As pessoas costumam dizer que essa geração está perdida, que o mundo está perdido. Gente, o mundo não está perdido. A gente vê crianças já demonstrando vontade em ajudar outras pessoas. Isso já está nos contaminando para o bem. Por exemplo, a tragédia do menino Aylan (menino sírio encontrado afogado em uma praia turca, cuja foto virou símbolo do drama dos refugiados) fez com que as pessoas começassem a se movimentar. Isso abriu os olhos das pessoas sobre os refugiados, mas eles existem há muito tempo. Então, não é de hoje, mas acho que agora estamos prestando mais atenção no próximo. Aqui no Brasil, temos 8,4 mil refugiados e outros 8 mil com solicitação de refúgio.
A tecnologia ajuda como nas suas ações?
Bem, foi na internet que comecei. Participo de debates via hangout, compartilho notícias. Muitos pensam que na internet só tem besteira. Não é assim, basta saber usá-la bem.

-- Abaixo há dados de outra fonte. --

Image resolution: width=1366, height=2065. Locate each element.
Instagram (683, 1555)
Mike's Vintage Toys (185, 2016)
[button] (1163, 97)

Quantas composições você já fez e no que se inspira?
Não sei contar quantas composições eu fiz. Minha mãe encontra música embaixo da cama, no meu armário... Tenho música em todo o lugar. Eu me inspiro em fatos do dia a dia e até em situações em família. Na música, transmito tudo aquilo que penso e quero.
Quais as suas inspirações musicais?
Sempre digo que são três: Michael Jackson, ele era maravilhoso, a Laura Pausini e a cantora belga Selah Sue. Nem sei como cheguei a uma cantora belga (risos).
Por onde você acredita que começaria um mundo mais justo?
Primeiro, as pessoas precisam mudar por dentro, precisam começar a disseminar ideias.
Mas a juventude tem esse engajamento?
Falta atitude, sim. Dá uma preguiiiiiiiça de fazer, mas a gente precisa fazer, né? Quando se tem um sonho, não se pode parar porque apareceu um muro na frente. Tem de derrubá-lo até acabar as forças. Muita gente diz que sou inspiração, mas vejo que elas também podem ser inspiração. Todos podem. A gente só precisa fazer, ser inspiração.
O que impediria essa primeira atitude?
A preguiça, mas os pais precisam apoiar. Eu tive esse apoio. Se você tem apoio, você já se encaminha.
Você precisou derrubar muros?
Tem a burocracia e aquela coisa "adolescente-de-13-anos-que-faz-campanha-para-refugiados-no-brasil-isso-é-verdade?"
A idade foi um obstáculo para que acreditassem nas suas ideias?
Bem, as pessoas perguntam: "Você tem essa idade mesmo?" "Por que fazer isso com essa idade?" Aí, eu penso: "Adultos". Sabe, não consigo entender adultos. Acho que eu nunca vou entendê-los, nunca vou ser uma adulta (risos).